Output from separate plotting programs in MicroMODEL can be combined into a single plot. Annotation can be added through the use of simple annotation files, which are created with any standard text editor. For example, drillhole collar locations can be displayed along with topographic contours on a single plot.
MicroMODEL offers the ability to limit which drillholes are used in most statistical, display, or modeling programs. The user may enter the names of Drillhole Classes (subsets of the drillhole data), indicate which class each drillhole in the data set belongs to, and then instruct MicroMODEL to include any or all of these classes in calculations.
For example, the user might want to separate the data set into categories of diamond core, reverse circulation, and trenches. Or, the user may want to categorize the drilling by which company drilled which holes.
The grade thickness module can be used to calculate and display grade-thickness values for a given sample interval label above a specified cutoff. The calculation can be made based on anywhere from one to twenty rock types. This module is a good tool for investigating general mineralization trends within a deposit.
The user calculates a set of grade-thickness data points, which can be displayed in plan view. The user may display drillhole name, northing, easting, grade, thickness, or grade-thickness at each calculated data location.
Additionally, the user may treat the grade-thickness points like a set of 2-D data, The data can be used to model a 2-D grid, similar to a topography grid. This grid can be displayed in a plan view cell plot, or contoured.

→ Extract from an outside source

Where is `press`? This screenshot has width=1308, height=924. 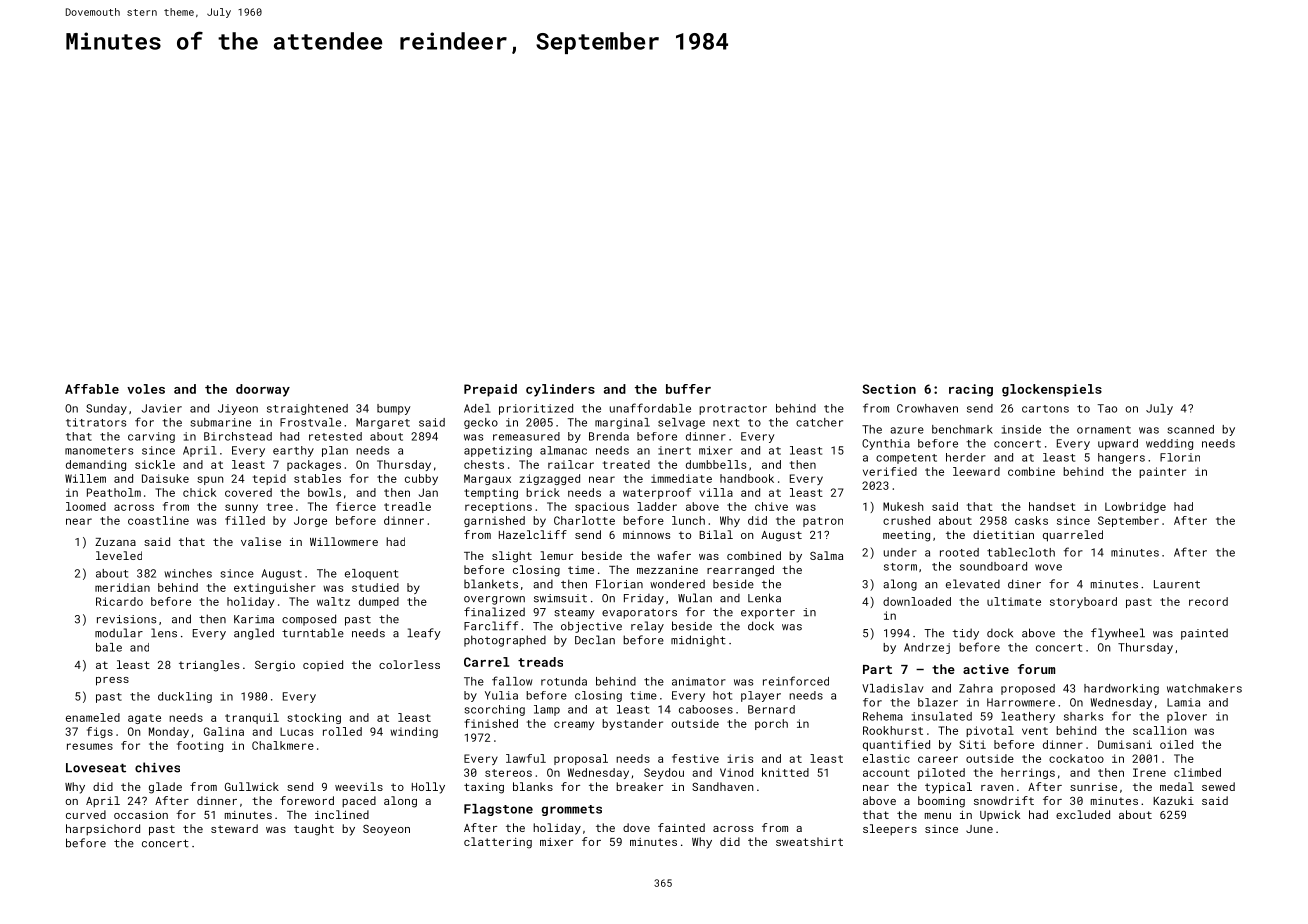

This module contains an assortment of special tools that enable the user to move grid files from one MicroMODEL setup to another. In addition, there are programs for adjusting the rock model for a new topographic surface, calculating reserves based on a special cutoff matrix, programs to help enter rock interval information, and a program to calculate waste dump volumes.
This module contains a set of programs that allow the user to interface MicroMODEL with the PolyMap graphical editing and display program. The user can create a slope template to be used for open pit design. A display file can be created that shows color coded blocks on each level, depicting ore and waste, or showing differences in rock type. Cone surface contours can be exported directly to PolyMap so that they may be used as a background drawing for pit designs. The user can create appropriate files so that PolyMap can be used to design waste dumps. Finally, the user can define a set of grade files, cutoffs, and ore class information that can be used to interactively calculate reserves for a given PolyMap pit design.
This module contains a set of programs that allow the user to generate three dimensional displays of MicroMODEL data files.